→ **提示文**:
⟨
小鳩 まず、この曲の作詞をしてくださったトーマス・ケニーさんという方が私たちのことをいいと思ってくださったみたいで、トムさん(トーマス)が昔から仲がよかったトニーさんに、「日本にこんなバンドがいるから一緒にやろうよ!」と持ちかけてくださったんですっぽ。そこからレコード会社に「一緒にやりたいんだ!」というオファーが届いて、「喜んで!」となりましたっぽ。
──それは驚きますよね。
小鳩 最初は「もしかしたら、騙されているんじゃないか」と心配だったんですっぽ。
SAIKI 調べれば調べるほどすごすぎて「ウソじゃね?」って(笑)。
──そうなるのも無理ないですよ。
小鳩 でも、本当でしたっぽ。
SAIKI すごく紳士な方で、優しかったね。
小鳩 うん、いい人だったっぽ。本当にBAND-MAIDを好きでいてくださって。
SAIKI トムさんもトニーさんはもともと日本が好きだったみたいで。
──楽曲的にはいかがでしたか。
KANAMI なんとなく重めな曲がいいのかなとイメージしてて、「トニーさんと一緒にやるならこうしなきゃ」っていうことは考えずに曲をお送りしたら、「あ、いいんじゃないの?」ってすんなりOKをいただけました。オケに関してもいろいろ注文がくるかと思ったら、「いいじゃん、これでいこうよ」と返ってきたので、デヴィッド・ボウイをやられているトニーさんからOKがもらえたことで自信になりました。
SAIKI それで、ボーカルだけニューヨークにあるトニーさんのスタジオで録らせてもらって。
小鳩 デヴィッド・ボウイさんが「Blackstar」(2016年1月発売)を録ったスタジオですっぽ。
──それもまたすごい! ボーカルに関して細かいディレクションはあったんですか?
SAIKI いや、そもそものスタートが「一緒に作ろうよ!」みたいな感じだったので、ボーカルに関しても「自分で違うと思ったらそう伝えて」と。
小鳩 かなみんちょが作ったデモはあったんですけど、歌詞がハマらないところがあったのでどうしようかと思ってたら、「ここで歌いながら作ろうよ!」と言ってくださったんですっぽ。それで、トニーさんが「こんなメロディはどう?」って鼻歌で歌ったものにトムさんが歌詞をつけて、小鳩がその場で歌ってみて、歌詞がハマらないところがあったらトムさんがその場で考え直してくれて、歌詞で固まったらさいちゃんに歌ってもらうというのをを繰り返してましたっぽ。なので、デモと一緒なのはサビぐらいで、そのほかはほぼすべてその場で作った感じでしたっぽ。
⟩
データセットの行
⟨
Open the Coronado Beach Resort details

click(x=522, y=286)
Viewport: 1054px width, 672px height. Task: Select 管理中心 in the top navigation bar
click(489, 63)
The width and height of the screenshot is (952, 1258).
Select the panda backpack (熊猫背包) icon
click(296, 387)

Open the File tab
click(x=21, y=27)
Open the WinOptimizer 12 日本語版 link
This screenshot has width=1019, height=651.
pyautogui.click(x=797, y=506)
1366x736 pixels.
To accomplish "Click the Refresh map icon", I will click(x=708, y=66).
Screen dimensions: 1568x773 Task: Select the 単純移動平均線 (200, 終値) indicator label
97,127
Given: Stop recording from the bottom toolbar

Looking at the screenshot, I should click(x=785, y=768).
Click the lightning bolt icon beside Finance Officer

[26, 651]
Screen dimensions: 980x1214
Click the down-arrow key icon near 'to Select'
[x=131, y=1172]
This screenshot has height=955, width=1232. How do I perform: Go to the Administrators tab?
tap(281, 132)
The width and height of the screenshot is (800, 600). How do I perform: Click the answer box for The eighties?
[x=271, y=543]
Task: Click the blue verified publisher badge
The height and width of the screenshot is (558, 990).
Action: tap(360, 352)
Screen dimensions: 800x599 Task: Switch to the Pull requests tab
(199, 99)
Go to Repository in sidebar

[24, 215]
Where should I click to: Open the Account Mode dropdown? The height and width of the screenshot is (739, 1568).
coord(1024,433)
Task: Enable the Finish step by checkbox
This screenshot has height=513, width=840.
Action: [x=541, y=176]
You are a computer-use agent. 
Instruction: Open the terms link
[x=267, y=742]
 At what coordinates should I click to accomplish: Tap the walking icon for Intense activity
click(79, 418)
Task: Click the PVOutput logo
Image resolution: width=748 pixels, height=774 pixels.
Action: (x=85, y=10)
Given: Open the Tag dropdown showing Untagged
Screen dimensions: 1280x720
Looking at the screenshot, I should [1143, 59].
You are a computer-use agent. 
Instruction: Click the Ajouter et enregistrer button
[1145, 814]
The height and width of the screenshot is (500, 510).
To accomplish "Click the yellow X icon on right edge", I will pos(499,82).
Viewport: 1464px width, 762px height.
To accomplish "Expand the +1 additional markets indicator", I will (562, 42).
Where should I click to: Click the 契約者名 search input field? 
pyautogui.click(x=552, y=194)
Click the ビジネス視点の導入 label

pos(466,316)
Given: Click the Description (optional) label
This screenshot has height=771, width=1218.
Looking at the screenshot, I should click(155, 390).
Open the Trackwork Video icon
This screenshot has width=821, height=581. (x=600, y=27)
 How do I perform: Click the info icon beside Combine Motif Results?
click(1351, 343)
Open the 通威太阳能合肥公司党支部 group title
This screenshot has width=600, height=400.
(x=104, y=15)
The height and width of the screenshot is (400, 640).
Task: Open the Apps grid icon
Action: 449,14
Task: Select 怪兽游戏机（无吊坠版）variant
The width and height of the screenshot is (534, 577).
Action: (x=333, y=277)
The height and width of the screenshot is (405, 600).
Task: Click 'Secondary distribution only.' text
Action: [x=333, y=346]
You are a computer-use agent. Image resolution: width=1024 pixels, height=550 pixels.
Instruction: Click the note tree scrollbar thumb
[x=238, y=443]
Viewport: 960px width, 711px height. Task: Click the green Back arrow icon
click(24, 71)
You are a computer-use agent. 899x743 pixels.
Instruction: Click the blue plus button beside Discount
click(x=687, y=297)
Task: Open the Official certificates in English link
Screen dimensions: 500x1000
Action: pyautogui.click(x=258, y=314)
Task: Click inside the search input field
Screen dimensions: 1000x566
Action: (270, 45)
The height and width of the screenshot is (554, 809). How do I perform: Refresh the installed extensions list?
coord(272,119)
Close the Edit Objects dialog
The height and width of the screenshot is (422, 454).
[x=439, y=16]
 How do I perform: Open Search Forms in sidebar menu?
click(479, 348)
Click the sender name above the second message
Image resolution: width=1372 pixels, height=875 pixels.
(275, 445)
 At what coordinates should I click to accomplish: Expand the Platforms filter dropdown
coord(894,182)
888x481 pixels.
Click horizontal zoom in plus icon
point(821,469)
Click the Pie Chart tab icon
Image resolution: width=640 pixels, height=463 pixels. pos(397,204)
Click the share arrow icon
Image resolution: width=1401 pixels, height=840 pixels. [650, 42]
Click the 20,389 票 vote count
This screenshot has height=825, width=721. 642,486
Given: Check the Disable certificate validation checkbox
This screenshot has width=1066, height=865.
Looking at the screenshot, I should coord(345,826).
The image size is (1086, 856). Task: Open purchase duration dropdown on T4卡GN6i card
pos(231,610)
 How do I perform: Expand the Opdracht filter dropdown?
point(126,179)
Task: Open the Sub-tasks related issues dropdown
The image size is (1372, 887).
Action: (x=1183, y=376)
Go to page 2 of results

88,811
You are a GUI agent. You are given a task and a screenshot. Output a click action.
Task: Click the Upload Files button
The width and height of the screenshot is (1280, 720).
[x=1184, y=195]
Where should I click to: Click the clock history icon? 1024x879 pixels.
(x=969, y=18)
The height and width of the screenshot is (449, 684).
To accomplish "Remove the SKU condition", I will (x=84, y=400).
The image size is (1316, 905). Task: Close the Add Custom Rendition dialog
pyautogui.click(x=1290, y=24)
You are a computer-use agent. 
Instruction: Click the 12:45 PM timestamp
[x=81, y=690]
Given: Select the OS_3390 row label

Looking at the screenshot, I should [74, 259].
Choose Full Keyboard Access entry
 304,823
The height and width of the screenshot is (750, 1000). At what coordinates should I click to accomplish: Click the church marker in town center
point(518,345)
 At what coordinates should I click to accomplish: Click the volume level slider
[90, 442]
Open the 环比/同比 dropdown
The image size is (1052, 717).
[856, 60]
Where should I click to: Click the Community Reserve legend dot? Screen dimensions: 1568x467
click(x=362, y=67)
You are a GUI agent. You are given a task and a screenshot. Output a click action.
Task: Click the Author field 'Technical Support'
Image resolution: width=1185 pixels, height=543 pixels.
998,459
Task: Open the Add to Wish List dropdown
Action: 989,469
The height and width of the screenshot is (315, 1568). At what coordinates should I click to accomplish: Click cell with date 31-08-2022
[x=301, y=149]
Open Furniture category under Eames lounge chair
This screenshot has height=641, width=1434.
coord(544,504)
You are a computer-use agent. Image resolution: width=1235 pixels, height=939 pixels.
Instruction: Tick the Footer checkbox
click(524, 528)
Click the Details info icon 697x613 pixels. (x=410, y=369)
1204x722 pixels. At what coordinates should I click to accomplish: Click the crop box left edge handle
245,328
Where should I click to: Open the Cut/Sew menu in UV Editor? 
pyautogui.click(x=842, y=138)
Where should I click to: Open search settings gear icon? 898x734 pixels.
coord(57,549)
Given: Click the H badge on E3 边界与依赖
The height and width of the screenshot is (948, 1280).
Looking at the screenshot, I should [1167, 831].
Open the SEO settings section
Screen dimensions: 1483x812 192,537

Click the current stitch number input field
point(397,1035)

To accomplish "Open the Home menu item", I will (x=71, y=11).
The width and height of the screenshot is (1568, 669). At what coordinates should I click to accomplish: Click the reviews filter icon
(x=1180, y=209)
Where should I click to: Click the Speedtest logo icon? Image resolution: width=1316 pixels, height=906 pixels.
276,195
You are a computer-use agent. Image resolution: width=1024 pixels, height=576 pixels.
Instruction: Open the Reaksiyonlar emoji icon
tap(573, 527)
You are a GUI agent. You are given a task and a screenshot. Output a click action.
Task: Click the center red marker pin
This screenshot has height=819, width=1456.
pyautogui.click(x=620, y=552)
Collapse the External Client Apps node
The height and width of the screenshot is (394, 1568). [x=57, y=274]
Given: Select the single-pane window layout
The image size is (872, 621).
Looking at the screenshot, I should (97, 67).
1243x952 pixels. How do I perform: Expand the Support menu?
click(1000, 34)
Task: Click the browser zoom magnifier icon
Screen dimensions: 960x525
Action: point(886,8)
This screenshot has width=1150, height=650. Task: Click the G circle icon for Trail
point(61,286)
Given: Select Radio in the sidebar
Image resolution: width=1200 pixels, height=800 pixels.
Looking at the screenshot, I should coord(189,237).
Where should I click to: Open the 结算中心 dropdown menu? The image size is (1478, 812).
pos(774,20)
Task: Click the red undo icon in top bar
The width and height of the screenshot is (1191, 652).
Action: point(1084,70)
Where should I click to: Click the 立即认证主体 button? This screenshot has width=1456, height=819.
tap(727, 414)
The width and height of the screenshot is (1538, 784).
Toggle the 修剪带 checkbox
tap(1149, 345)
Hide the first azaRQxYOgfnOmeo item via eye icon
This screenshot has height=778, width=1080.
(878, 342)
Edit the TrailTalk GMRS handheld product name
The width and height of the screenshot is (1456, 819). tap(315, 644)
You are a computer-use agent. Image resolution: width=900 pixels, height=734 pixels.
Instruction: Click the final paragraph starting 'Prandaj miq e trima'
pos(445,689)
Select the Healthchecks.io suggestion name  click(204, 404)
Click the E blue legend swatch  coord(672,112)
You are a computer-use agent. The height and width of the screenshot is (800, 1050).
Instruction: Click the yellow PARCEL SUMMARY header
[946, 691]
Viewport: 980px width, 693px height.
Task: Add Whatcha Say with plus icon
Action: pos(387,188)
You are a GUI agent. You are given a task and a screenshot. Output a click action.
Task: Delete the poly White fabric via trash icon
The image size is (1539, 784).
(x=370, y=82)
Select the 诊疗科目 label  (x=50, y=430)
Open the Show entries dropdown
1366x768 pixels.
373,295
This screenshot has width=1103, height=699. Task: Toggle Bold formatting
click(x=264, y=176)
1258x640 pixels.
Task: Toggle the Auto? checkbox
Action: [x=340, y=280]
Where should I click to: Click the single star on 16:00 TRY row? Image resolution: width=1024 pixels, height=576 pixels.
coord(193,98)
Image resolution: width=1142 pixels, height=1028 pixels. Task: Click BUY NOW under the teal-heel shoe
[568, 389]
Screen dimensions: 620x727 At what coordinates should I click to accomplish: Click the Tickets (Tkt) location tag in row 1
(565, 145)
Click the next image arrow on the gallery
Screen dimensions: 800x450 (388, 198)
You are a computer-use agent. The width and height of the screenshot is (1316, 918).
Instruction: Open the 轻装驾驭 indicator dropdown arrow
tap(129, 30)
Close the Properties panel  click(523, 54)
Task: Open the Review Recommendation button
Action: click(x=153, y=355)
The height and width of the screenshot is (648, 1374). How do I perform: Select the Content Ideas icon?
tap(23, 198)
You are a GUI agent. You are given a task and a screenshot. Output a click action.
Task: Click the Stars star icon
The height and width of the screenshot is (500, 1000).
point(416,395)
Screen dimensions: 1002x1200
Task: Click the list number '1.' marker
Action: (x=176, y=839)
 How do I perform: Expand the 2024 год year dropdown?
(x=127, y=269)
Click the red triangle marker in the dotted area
⟩
→ **やること**:
1) エントリの中から「sidebar」という語を含む行をすべて選び、書き写してください。
2) BAND-MAIDへのインタビューを、最後の発言の後から書き継いでください。
インタビューとエントリは互いに関係がありません。

→ **解答**:
1)
Go to Repository in sidebar
 How do I perform: Open Search Forms in sidebar menu?
Given: Select Radio in the sidebar

2)
──ほかの曲と比べると、「The Dragon Cries」はけっこう毛色が違いますよね。
小鳩 全然違いますっぽ。BAND-MAIDの曲は楽器の本数が多いのが主流なんですけど、この曲はシンプルなほうがいいからってトニーさんが言ってくださって。
SAIKI それで、トニーさんがその場でミックスしてくださったのを聴いたら、「こんなにシンプルでもいいのか……!」って。あと、「USの音はこれか……!」って。
小鳩 私たちが考えもしないミックスだったので新鮮でした。
SAIKI エフェクトのかけ方がすごくて、思い切りがあってカッコよかったです。
小鳩 「やりすぎると逆にカッコいいんだっぽね」って。だから、「flying high」はこの曲に寄せたミックスにしましたっぽ。
──ああ、その2曲の音が近いのはそういう理由だったんですね。これだけの作品ができてしまうと、次がどうなるのか早くも楽しみですね。
小鳩 そうですっぽね。次のアルバムのハードルがまた上がっちゃいましたっぽ(笑)。
AKANE 私はすでにブラストビートを叩くことが決まってるんで(笑)。
MISA 私は?
SAIKI あなたは休符の女王でしょ(笑)。……まあ、もう1段階上のグルーヴがスラップにほしいよね。空間が見えるスラップ。
MISA がんばります!
──来年2月に控えているLINE CUBE SHIBUYA公演はどんなものになりそうでしょうか。
小鳩 これまで「宣告」「侵略」「激動」とツアーをやってきて、今は「激動」第2章のツアー中なんですけど、2月のLINE CUBE SHIBUYAは「進化」というタイトルなので、「宣告」から「激動」までの成長を開花させられるようなお給仕を見せるつもりですっぽ。ぜひとも期待していただいて、私たちもそのハードルをポーン!と飛び越えていけるようなお給仕にしたいと思いますっぽ。
SAIKI 「進化」は今までと同じだと思わないでくださいねっていう感じです。気合いの「進化」です。
小鳩 「ナメてんじゃねえよ」っていうお給仕ですっぽ。
──気持ちがいいぐらい自分たちでハードル上げてきますね!
一同 (笑)。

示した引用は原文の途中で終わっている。